I realize there are similar questions, but none of them solved my problem. I have a ASP.net Core API with JWT bearer token authentication against Azure AD. Now I also have an Angular SPA using the MSAL library that retrieves data from this API. For authorization I use user groups that are registered with the app in Azure AD. This part works like a charm.
Within this user group I have different user roles which also are transmitted correctly in the Bearer token field in the header, so some parts of the API can only be accessed by users in this group having an Admin role. This also works perfectly.

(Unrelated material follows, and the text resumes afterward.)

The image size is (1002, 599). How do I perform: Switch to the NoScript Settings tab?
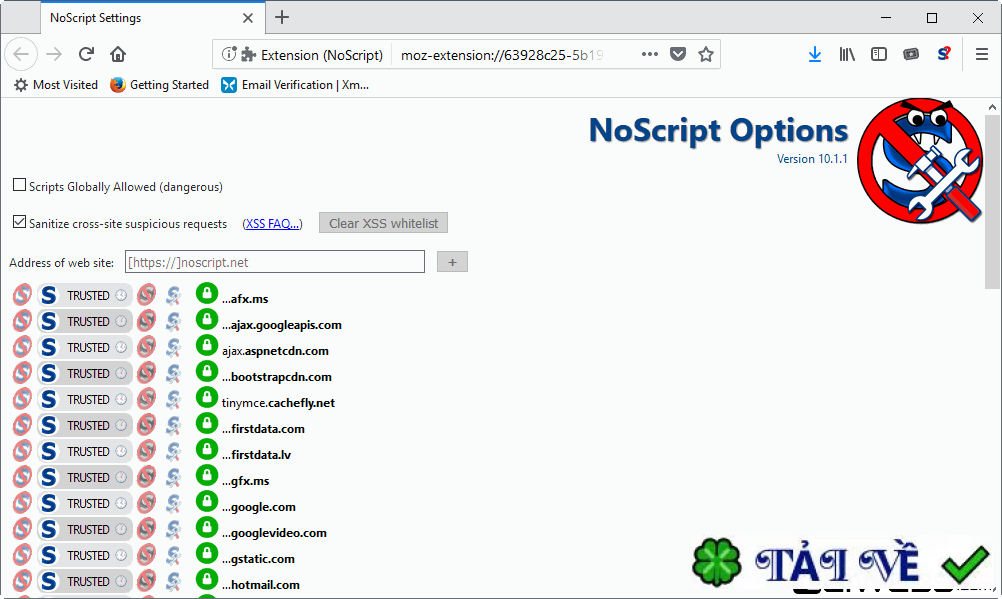click(x=120, y=17)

Now on the Angular side I want to display some links to Admin users that are invisible to Users. These are the links retrieving data from the API part that only works for Admin users. To hide/show these links I need to know if the user is in the Admin group. When decoding the Bearer token from the header, it shows me the user groups and roles I have configured in the app manifest in the decoded token:
[...],
"given_name": "JohnDoe",
"groups": [
"abcdef12-3456-7890-abcd-ef0123456789"
],
[...],
"roles": [
"MyAdminRole"
],
[...]
Now when I try to access the token from my Angular app, I get a list of all groups the user is in and absolutely no roles. In my component I use this line to access the token:
import { JwtHelperService } from '@auth0/angular-jwt';
import { MsalService } from '@azure/msal-angular';
constructor(private jwtHelper: JwtHelperService, private authService: MsalService, http: HttpClient, @Inject('BASE_URL') baseUrl: string)
{
let token: string = localStorage.getItem("msal.idtoken");
console.log(this.jwtHelper.decodeToken(token));
}
Now this is what is logged on the console (removed ids):
{aud: "xxxxxxxx-xxxx-xxxx-xxxx-xxxxxxxxxxxx", iss: "https://login.microsoftonline.com/8xxxxxxxx-xxxx-xxxx-xxxx-xxxxxxxxxxxx/v2.0", iat: 1590411759, nbf: 1590411759, exp: 1590415659, …}
aio: "xxxxxxxxxxxxxxxxxxxN"
aud: "xxxxxxxx-xxxx-xxxx-xxxx-xxxxxxxxxxxx"
exp: 1590415659
groups: Array(5)
0: "xxxxxxxx-xxxx-xxxx-xxxx-xxxxxxxxxxxx"
1: "xxxxxxxx-xxxx-xxxx-xxxx-xxxxxxxxxxxx"
2: "xxxxxxxx-xxxx-xxxx-xxxx-xxxxxxxxxxxx"
3: "xxxxxxxx-xxxx-xxxx-xxxx-xxxxxxxxxxxx"
4: "xxxxxxxx-xxxx-xxxx-xxxx-xxxxxxxxxxxx"
length: 5
__proto__: Array(0)
iat: 1590411759
iss: "https://login.microsoftonline.com/xxxxxxxx-xxxx-xxxx-xxxx-xxxxxxxxxxxx/v2.0"
name: "John Doe"
nbf: 1590411759
nonce: "xxxxxxxx-xxxx-xxxx-xxxx-xxxxxxxxxxxx"
oid: "xxxxxxxx-xxxx-xxxx-xxxx-xxxxxxxxxxxx"
preferred_username: "[email protected]"
sub: "xxxxxxxxxxxxx"
tid: "xxxxxxxx-xxxx-xxxx-xxxx-xxxxxxxxxxxx"
uti: "xxxxxxxxxxxxx"
ver: "2.0"
So this is my question: How do I get the group name which clearly is in the Request header's bearer token into Angular? And where does that other funny token come from which is not created the way laid out in the app manifest?
Please note: I am not using the user group to grant or block access in the front end, this is done on server side and works perfectly. It just is about visually hiding some Admin links from regular users to not confuse them. If a regular user would have access to these functions, they would not work as the API responds with a 401.